そのうち、精神疾患での請求件数は2,683件と、前年度に比べて337件の増加となり、働く方のメンタル不調は、増加の一途を辿っていると言わざるを得ない状況です。メンタル不調で休職された従業員への対応、復職支援に頭を悩ませている人事・労務ご担当者様も多いのではないでしょうか。そこで今回は、いざという時に慌てないよう、休職者・復職者対応のポイントを確認しておきましょう。

基本のステップ

メンタル不調で休業した従業員の復帰支援は、厚生労働省の「心の健康問題により休業した労働者の職場復帰支援の手引き」に基づいて行うのが良いでしょう。この手引きでは、病気休業開始から職場復帰後のフォローアップまでの対応が、以下の5つの段階に分けて示されています。

手引きにある職場復帰支援の流れ

<第1ステップ> 病気休業開始及び休業中のケア
<第2ステップ> 主治医による職場復帰可能の判断
<第3ステップ> 職場復帰の可否の判断及び職場復帰支援プランの作成
<第4ステップ> 最終的な職場復帰の決定
<<職場復帰>>
<第5ステップ> 職場復帰後のフォローアップ

職場復帰の手引きの落とし穴 ―突然訪れる第2ステップ―

従業員の職場復帰支援は、基本的にはこの手引きに従って対応して頂ければ問題ありません。しかし、一つ気をつけて頂きたいポイントがあります。それは、「第1ステップの段階から、第5ステップまで見据えた準備を進めておくこと」です。

実はこの手引き、<第2ステップ>からは可能な限り迅速に事を進めていく必要があるのですが、期間については特に書かれていないので、そのことに気づかないまま<第1ステップ>の期間が過ぎてしまうことがよくあります。

そうなると、休業中の社員からある日突然「復職可の診断書」が提出され、「復職可否の判断はどうすればいいの?」、「復職後の受け入れ準備はどうするの?」と現場は大慌てになってしまいます。

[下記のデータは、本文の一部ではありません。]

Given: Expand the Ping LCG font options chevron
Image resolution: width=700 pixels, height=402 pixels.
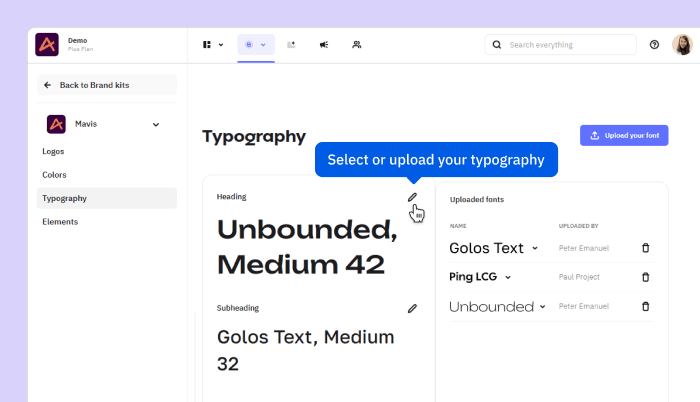Looking at the screenshot, I should point(508,277).
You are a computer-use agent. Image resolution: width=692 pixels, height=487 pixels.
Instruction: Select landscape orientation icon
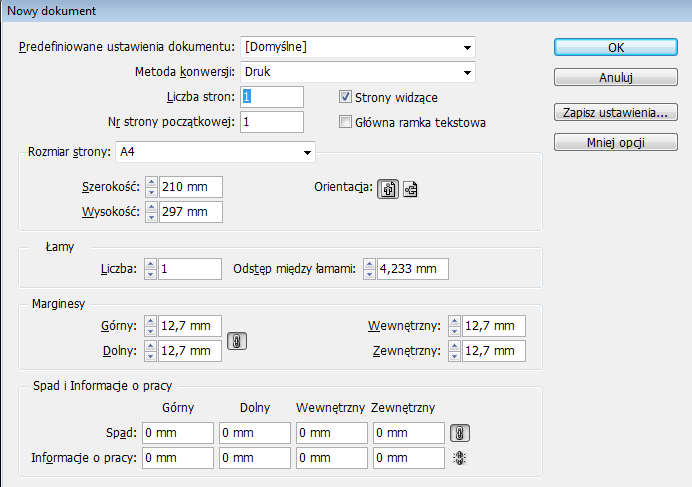(410, 188)
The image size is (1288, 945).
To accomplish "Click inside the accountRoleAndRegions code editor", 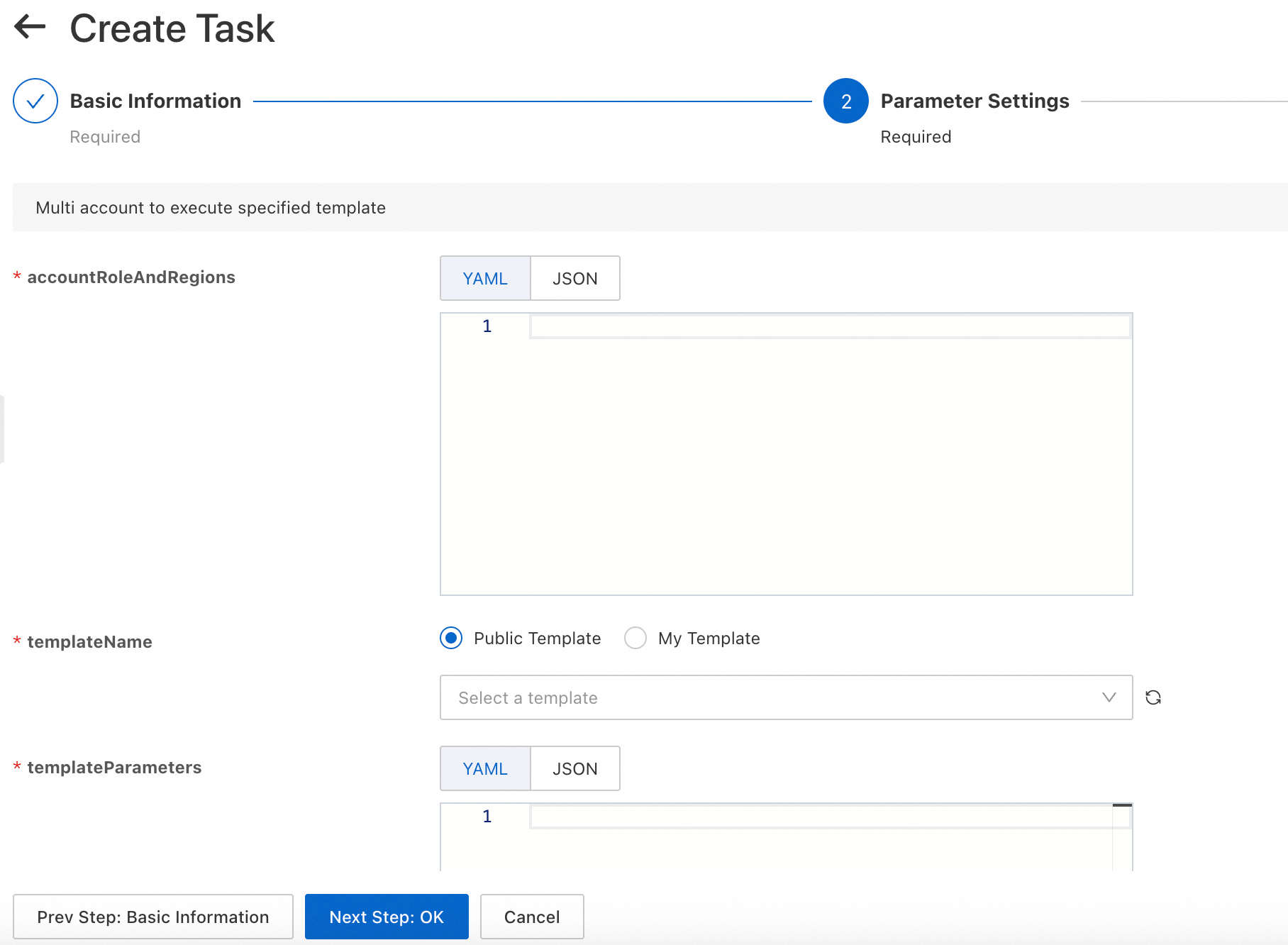I will (828, 454).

実際、「従業員から復職可能の診断が出てきたけれど、どうしたらいい?」というご相談はよくお受けしますので、これは是非とも気をつけて頂きたいポイントです。従業員の方が休業中から定期的に連絡を取り合える体制を作っておき、そろそろ復職というタイミングに合わせて、受け入れの準備を進められると良いですね。